Extrait à lire
__________

Le patient attendait depuis deux ans et huit mois quand le 1er mai dernier, vers 22h30, il a reçu l’appel de l’hôpital. Un cœur était en train d’être analysé pour voir s’il correspondait. «À date, tout concorde, ont-ils dit. Couchez-vous, reposez-vous, on va vous appeler demain, raconte M. Brunet. C’est sû qu’on n’a pas dormi nous autres!».

Jeannette Lapointe, qui a accompagné son mari pendant toute cette épreuve, dit ne pas avoir eu le temps de réfléchir à ce qui se passait. «Quand c’est arrivé en 2018, c’était l’incertitude, va-t-il passer au travers? confie-t-elle. Cette fois-ci, je ne me suis pas arrêtée à ça. Je n’ai pas pensé que, peut-être, il pourrait rester sur la table. Pour moi, c’était : il continue».

Finalement, l’opération s’est déroulée le 3 mai à l’hôpital Royal Victoria (CUSM) à Montréal et a duré presque cinq heures.

Reprendre une vie «normale»

Depuis, la vie sans LVAD est en soit toute une adaptation. M. Brunet dit encore se retourner pour ramasser le sac qui vient avec la machine, qui n’est plus là. Le soir, il va dans sa chambre pour changer les batteries, pour se rappeler qu’il n’en a plus. Il dit encore rentrer dans la maison de côté, car pendant presque trois ans, il s’éloignait des pognées de porte pour éviter que les câbles y restent pris.

__________

Section de données
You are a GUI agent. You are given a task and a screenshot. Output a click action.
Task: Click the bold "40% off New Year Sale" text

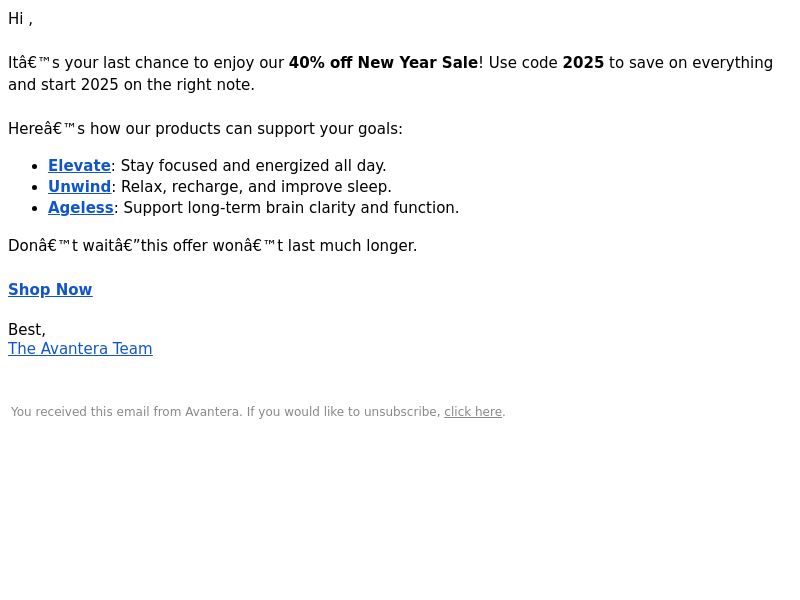[383, 63]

__________

Questions sur l'extrait
**1.** Reproduisez mot pour mot le passage de l'extrait sur la greffe de cœur compris entre "Reprendre une vie" et "y restent pris.", ces deux bornes incluses.
**2.** Relevez dans l'extrait sur la greffe de cœur toutes les durées précises exprimées en années, en mois ou en heures.
**3.** Rédigez la suite de l'extrait sur la greffe de cœur, en reprenant juste après sa dernière phrase.

Liste des réponses
**1.**
Reprendre une vie «normale»

Depuis, la vie sans LVAD est en soit toute une adaptation. M. Brunet dit encore se retourner pour ramasser le sac qui vient avec la machine, qui n’est plus là. Le soir, il va dans sa chambre pour changer les batteries, pour se rappeler qu’il n’en a plus. Il dit encore rentrer dans la maison de côté, car pendant presque trois ans, il s’éloignait des pognées de porte pour éviter que les câbles y restent pris.

**2.**
- deux ans et huit mois
- presque cinq heures
- presque trois ans

**3.**
Il dit se réveiller souvent pendant la nuit à cause de son pouls, qui n’était pas là avec la pompe mécanique. «C’est bien bizarre de reprendre une vie normale, songe-t-il. C’est la magie des transplants dans le fond. Tu redeviens normal. Je ne me souviens plus c’est quoi, normal».

Après la chirurgie, le patient est resté 11 jours à l’hôpital pour récupérer. Il a passé tous ses tests cardiaques avec des résultats très positifs, ajoute-t-il. Cinq jours après l’opération, M. Brunet faisait déjà de la marche rapide sans trop se fatiguer.

 

 

Le don d’organe affecté par la pandémie

Cette dernière année a été difficile pour les personnes immunosupprimées. En plus d’être un groupe à risque, ceux qui avaient besoin de dons d’organes ont dû attendre plus que d’habitude à cause de la pandémie. Transplant Québec a noté une baisse de 20% en 2020 en termes de donneurs et de personnes transplantées. 

Mais tout n’a pas été négatif. La pandémie a forcé les gens à garder des distances, ce qui a diminué le niveau de risque pour M. Brunet. «C’était dangereux pour moi, mais c’était un bon timing, indique-t-il. La pandémie, elle m’a aidé dans un sens, mais c’est sû que moralement, c’est poche. La maison était tout le temps plein de monde d’habitude».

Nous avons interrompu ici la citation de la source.